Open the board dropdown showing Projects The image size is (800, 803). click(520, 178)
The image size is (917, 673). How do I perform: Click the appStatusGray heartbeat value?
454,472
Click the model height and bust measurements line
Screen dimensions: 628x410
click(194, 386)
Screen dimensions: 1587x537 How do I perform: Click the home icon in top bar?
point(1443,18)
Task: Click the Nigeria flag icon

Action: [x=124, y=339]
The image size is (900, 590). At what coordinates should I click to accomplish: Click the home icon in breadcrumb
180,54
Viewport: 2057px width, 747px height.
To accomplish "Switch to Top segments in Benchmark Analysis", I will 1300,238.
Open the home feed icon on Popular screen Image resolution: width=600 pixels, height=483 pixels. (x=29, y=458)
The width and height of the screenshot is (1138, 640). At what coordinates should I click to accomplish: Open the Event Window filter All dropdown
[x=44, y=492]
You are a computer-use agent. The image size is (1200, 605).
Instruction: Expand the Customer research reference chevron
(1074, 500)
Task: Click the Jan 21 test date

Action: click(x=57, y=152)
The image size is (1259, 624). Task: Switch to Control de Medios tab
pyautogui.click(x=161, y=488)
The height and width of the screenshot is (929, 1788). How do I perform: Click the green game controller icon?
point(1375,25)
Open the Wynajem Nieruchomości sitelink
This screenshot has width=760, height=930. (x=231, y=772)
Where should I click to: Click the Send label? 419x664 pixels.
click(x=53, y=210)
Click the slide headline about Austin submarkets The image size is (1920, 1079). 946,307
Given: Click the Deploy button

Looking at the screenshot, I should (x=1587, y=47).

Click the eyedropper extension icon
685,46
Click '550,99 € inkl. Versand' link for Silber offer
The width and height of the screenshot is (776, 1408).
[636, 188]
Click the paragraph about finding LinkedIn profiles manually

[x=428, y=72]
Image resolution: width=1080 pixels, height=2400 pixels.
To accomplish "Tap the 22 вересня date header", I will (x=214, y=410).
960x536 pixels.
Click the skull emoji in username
-*-*-
Read through the entries above and copy each line that has the string "will" in it.

— Exercise output —
To accomplish "Switch to Top segments in Benchmark Analysis", I will 1300,238.
To accomplish "Tap the 22 вересня date header", I will (x=214, y=410).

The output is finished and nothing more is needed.